Review by Ian Keogh
Mainsteam comics have seen very little like The Humans. It’s as if writer Keenan Marshall Keller and artist Tom Neely’s starting point was an attempt to make the visceral underground comics obsessions of S. Clay Wilson somehow palatable for a wider audience. What they came up with was an all-ape biker gang set in the 1970s, featuring recent returnee Johnny still processing his Vietnam war experiences. It’s a cartooning tour de force, sometimes funny, often violent and always stylish.
A risky manoeuvre paid off for the Humans to conclude their opening volume, as they scored the drugs run from Bakersfield to Los Angeles. However, the even harder part is getting the stash there when so many others figure it should be theirs. Great as it was, the first volume skated by on one hell of a lot of mood with random moments of plot, and Humans Till Deth is where they come together. Because Keller is dealing with iconic archetypes it’s rare that anything surprises from the inevitably doomed on down, but something becomes iconic by transcending the form. Johnny has a garage full of Brando moments to fall back on from a tortured mind to recognition of the horror.
We’re never very far from a scene of all-out mayhem, and that’s Neely’s speciality, calamitous cartoon violence, kinetic and explicit.

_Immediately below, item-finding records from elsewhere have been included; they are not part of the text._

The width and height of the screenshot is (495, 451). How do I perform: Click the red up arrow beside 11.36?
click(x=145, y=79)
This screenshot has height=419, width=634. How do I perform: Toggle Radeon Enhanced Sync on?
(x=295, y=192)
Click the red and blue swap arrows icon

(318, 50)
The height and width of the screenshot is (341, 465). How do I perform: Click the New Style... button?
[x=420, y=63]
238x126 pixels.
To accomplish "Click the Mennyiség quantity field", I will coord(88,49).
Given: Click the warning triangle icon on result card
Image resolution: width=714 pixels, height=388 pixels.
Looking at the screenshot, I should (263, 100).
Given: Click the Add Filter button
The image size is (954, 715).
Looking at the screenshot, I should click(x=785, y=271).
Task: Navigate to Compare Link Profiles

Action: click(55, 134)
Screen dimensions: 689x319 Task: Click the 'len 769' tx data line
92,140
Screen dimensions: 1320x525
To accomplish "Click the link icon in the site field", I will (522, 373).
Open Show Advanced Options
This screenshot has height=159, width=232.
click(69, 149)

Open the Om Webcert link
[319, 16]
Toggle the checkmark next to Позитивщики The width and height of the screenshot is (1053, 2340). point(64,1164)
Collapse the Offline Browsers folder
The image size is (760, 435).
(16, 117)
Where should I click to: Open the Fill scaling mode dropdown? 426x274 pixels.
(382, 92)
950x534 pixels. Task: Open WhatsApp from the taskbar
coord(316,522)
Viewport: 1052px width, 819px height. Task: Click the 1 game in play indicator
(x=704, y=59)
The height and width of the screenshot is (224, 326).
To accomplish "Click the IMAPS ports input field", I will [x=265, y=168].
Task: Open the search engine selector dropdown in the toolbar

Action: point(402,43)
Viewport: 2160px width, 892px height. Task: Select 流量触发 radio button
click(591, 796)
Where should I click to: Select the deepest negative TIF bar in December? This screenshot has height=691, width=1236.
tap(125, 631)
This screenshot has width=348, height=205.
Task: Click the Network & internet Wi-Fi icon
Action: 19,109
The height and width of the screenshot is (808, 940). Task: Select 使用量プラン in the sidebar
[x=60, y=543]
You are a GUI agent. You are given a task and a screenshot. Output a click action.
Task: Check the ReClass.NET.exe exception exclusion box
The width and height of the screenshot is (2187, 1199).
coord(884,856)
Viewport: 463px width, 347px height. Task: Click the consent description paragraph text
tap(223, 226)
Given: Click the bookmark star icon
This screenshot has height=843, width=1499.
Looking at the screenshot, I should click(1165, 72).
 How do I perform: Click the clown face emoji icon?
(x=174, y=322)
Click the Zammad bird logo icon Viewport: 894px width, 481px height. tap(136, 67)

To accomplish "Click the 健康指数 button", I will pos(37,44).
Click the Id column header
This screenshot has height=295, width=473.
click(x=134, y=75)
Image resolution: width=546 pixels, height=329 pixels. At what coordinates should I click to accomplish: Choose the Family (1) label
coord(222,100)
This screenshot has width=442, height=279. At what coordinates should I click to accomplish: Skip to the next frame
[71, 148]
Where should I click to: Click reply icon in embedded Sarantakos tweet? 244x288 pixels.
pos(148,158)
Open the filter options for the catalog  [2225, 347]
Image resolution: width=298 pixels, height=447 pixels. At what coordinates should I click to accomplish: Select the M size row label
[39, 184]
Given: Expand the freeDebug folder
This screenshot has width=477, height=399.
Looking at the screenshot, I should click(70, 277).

The peak performance is several pages counterpointing Johnny reuniting with his girl and the Humans being attacked by rivals in a bar, written by Keller to mirror the sex in pace, climax and post coital process. It’s one of several amazing scenes, the chase, the retribution, the assault, all with the violence maximised in glorious trashy taste. As before, Kristina Collantes’ colouring is integral to the entire package. It’s the brightness that first attracts the attention, but for the deep moments the shades are subtle, and add so much. Her pin-up in the back shows she’s some artist as well.
With Clyde, Kirby, Marra, and Rugg as named influences (see recommendations) the going was always going to be wild and the end run is hilariously and apocalyptically over the top. Another triumph.